* **Your instructions**:
Copy the entries below exactly; any picture among them should be left out.

• • • • • • •

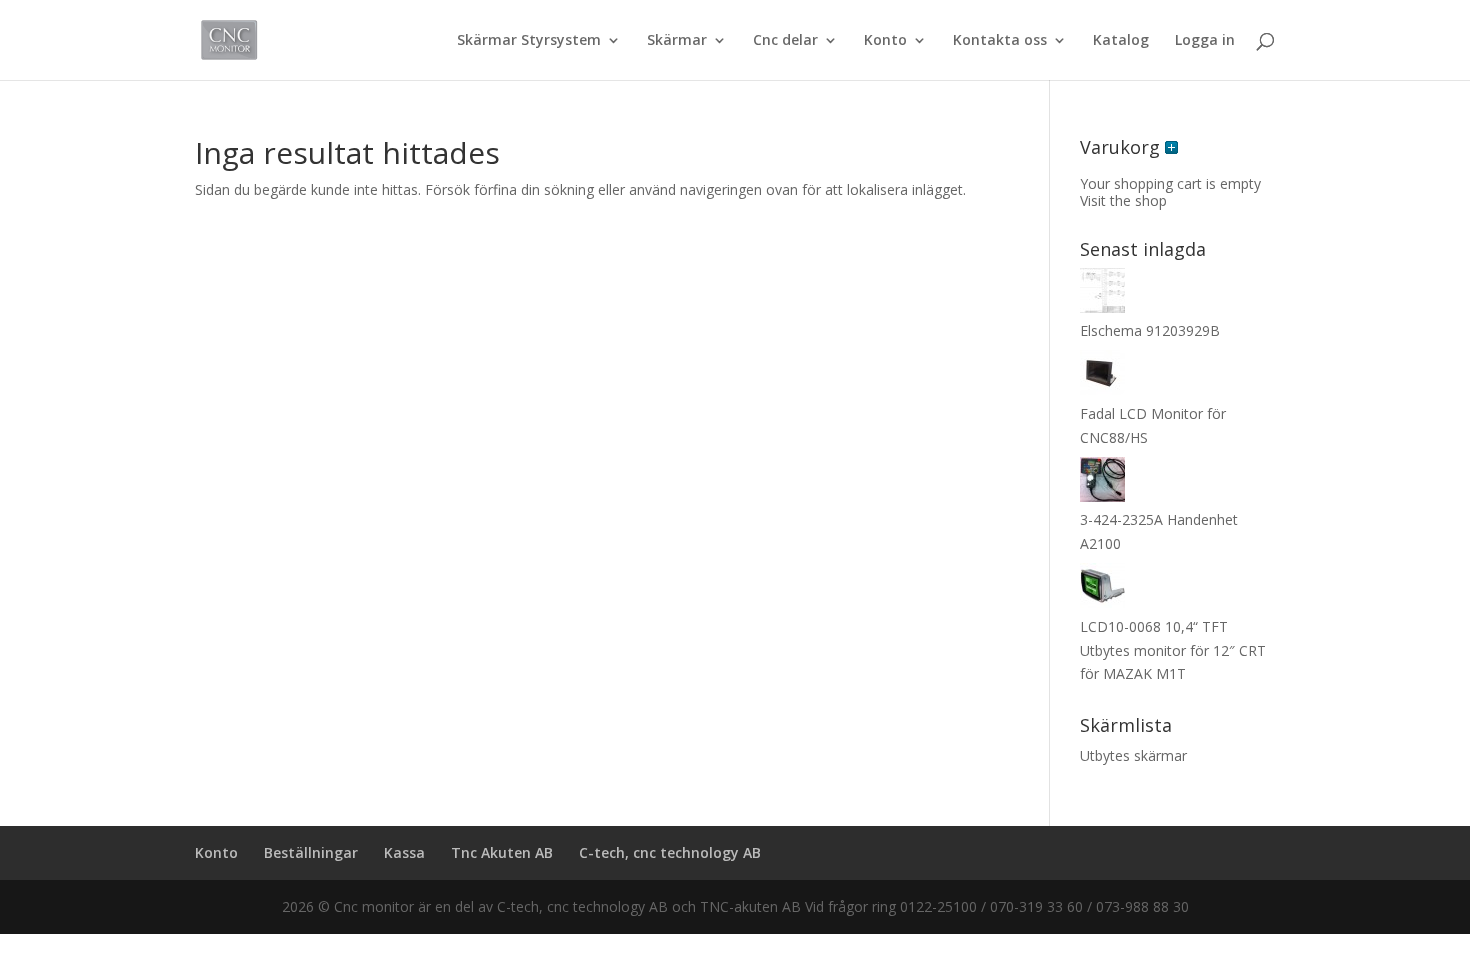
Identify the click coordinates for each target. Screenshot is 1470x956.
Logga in (1205, 41)
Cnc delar (785, 41)
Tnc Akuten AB (502, 852)
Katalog (1121, 41)
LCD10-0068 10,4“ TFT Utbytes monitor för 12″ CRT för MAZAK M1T (1173, 650)
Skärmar (677, 41)
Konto (885, 41)
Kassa (404, 852)
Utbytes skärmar (1133, 755)
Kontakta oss (1000, 41)
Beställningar (311, 852)
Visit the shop (1123, 200)
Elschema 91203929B (1150, 330)
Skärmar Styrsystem (529, 41)
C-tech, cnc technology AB (670, 852)
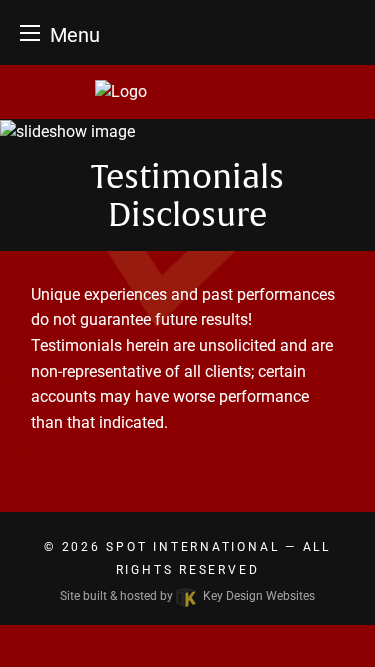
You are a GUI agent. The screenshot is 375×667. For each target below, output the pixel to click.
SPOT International (192, 547)
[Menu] (30, 32)
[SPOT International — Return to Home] (187, 92)
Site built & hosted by (187, 596)
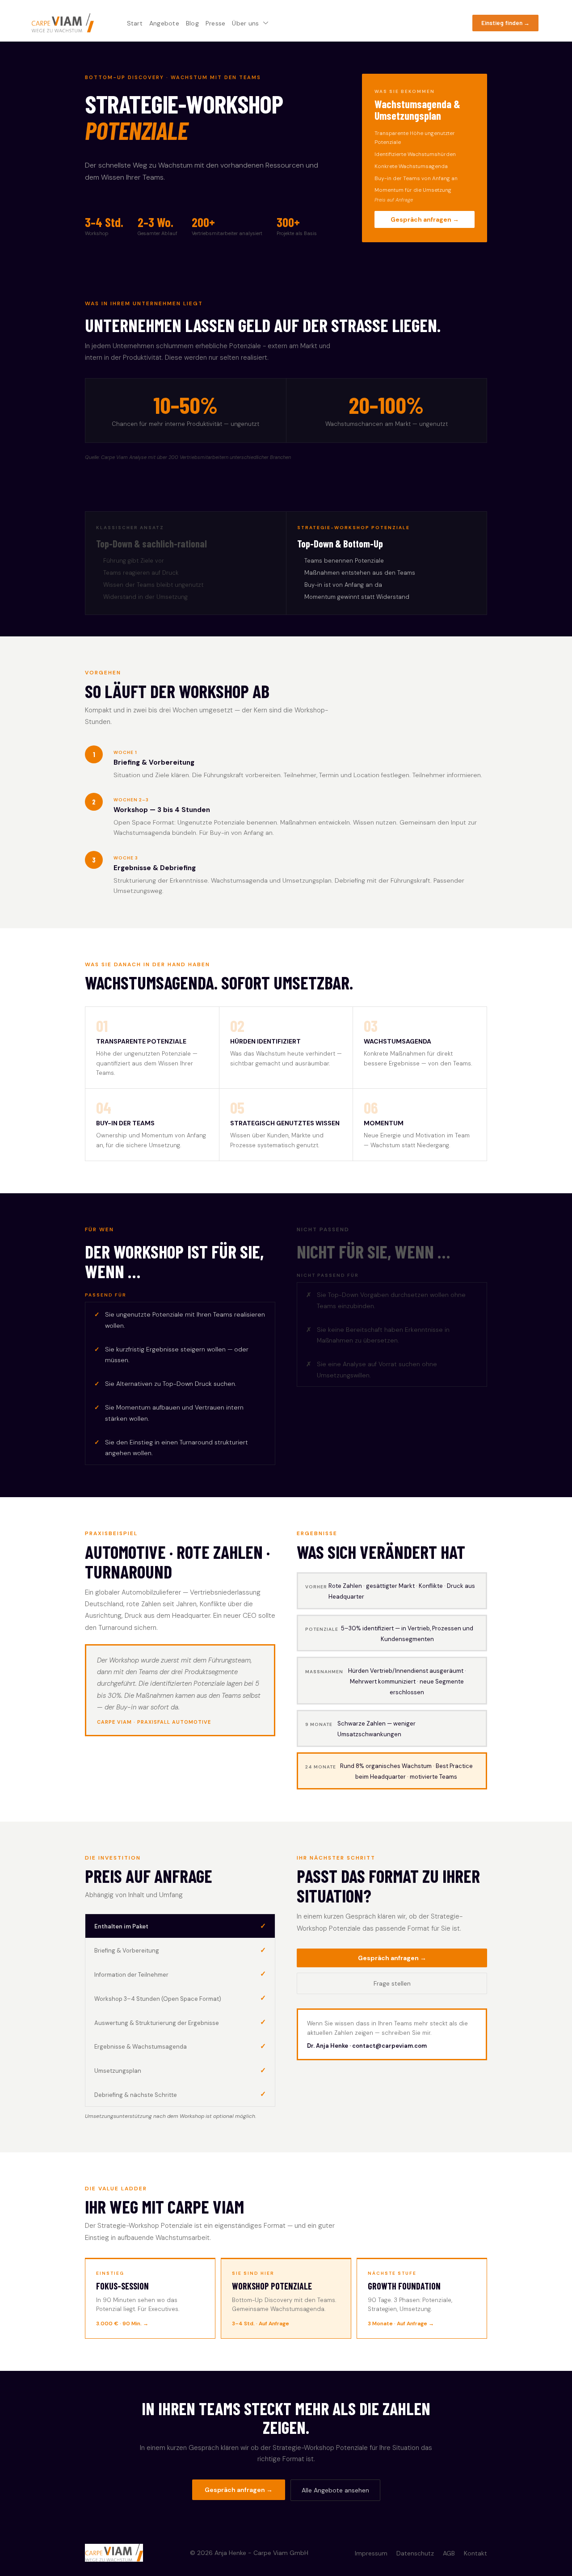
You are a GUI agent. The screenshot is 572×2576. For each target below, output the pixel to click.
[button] (505, 23)
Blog (192, 23)
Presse (216, 23)
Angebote (164, 23)
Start (135, 23)
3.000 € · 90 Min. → (122, 2323)
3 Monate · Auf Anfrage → (401, 2323)
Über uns (245, 23)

• • • • • • •

* **Written solution**:
Identify the click coordinates for each target. Screenshot is 1470x956.
Logga in (1205, 41)
Cnc delar (785, 41)
Tnc Akuten AB (502, 852)
Katalog (1121, 41)
LCD10-0068 10,4“ TFT Utbytes monitor för 12″ CRT för MAZAK M1T (1173, 650)
Skärmar (677, 41)
Konto (885, 41)
Kassa (404, 852)
Utbytes skärmar (1133, 755)
Kontakta oss (1000, 41)
Beställningar (311, 852)
Visit the shop (1123, 200)
Elschema 91203929B (1150, 330)
Skärmar Styrsystem (529, 41)
C-tech, cnc technology AB (670, 852)
You are a GUI agent. The screenshot is 375×667. For each target below, output the pixel to click.
SPOT International (192, 547)
[Menu] (30, 32)
[SPOT International — Return to Home] (187, 92)
Site built & hosted by (187, 596)
You are a GUI agent. The screenshot is 572×2576. For each target below, output the pixel to click.
[button] (505, 23)
Blog (192, 23)
Presse (216, 23)
Angebote (164, 23)
Start (135, 23)
3.000 € · 90 Min. → (122, 2323)
3 Monate · Auf Anfrage → (401, 2323)
Über uns (245, 23)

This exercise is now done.